- Active: 1967.1 - 1981.3
- Country: People's Republic of China
- Branch: People's Liberation Army
- Type: Division
- Role: Infantry
- Garrison/HQ: Shaoguan, Guangdong

= Independent Division of Guangdong Provincial Military District =

1st Independent Division of Guangxi Military District()(1st Formation) was formed in January 1967 from 2nd Independent Regiment and five independent battalions of Guangxi Military District. The division was composed of three regiments (1st to 3rd).

From its formation to July 1, 1975, the division's code-number was Military Unit 6949. From 1975 to 1981 the division's code-number was Military Unit 54101.

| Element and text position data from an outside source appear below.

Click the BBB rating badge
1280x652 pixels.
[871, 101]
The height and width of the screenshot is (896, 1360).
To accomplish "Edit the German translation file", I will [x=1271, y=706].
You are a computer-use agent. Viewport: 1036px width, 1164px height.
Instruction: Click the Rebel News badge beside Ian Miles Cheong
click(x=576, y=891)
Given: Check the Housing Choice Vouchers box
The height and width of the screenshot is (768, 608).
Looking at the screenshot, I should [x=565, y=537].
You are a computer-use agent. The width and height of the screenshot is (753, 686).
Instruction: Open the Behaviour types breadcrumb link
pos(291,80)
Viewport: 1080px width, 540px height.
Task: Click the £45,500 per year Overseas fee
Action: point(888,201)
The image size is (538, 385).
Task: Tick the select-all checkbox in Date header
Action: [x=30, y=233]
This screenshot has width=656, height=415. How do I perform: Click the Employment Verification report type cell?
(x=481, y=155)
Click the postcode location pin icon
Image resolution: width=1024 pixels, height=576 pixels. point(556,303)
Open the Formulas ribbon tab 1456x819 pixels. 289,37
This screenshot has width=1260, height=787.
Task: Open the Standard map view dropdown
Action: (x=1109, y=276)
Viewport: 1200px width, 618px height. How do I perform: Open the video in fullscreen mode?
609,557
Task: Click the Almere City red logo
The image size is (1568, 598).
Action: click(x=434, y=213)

From July 26 to August 6, 1968, a detachment from the division, under the command of its deputy commander, Wang Jianxun(), conducted a number of mass massacre in Binyang, Guangxi, killing 3681 civilians. The incident is considered one of the most bloody massacres during the Cultural Revolution.

In March 1969, it moved to Shaoguan, Guangdong and was renamed as Independent Division of Guangdong Provincial Military District ().

In March 1977, its 3rd Infantry Regiment was detached. The division then absorbed the disbanding 142nd Army Division. By then the division was composed of four regiments (1st to 3rd infantry, artillery).

In March 1981, the division was disbanded.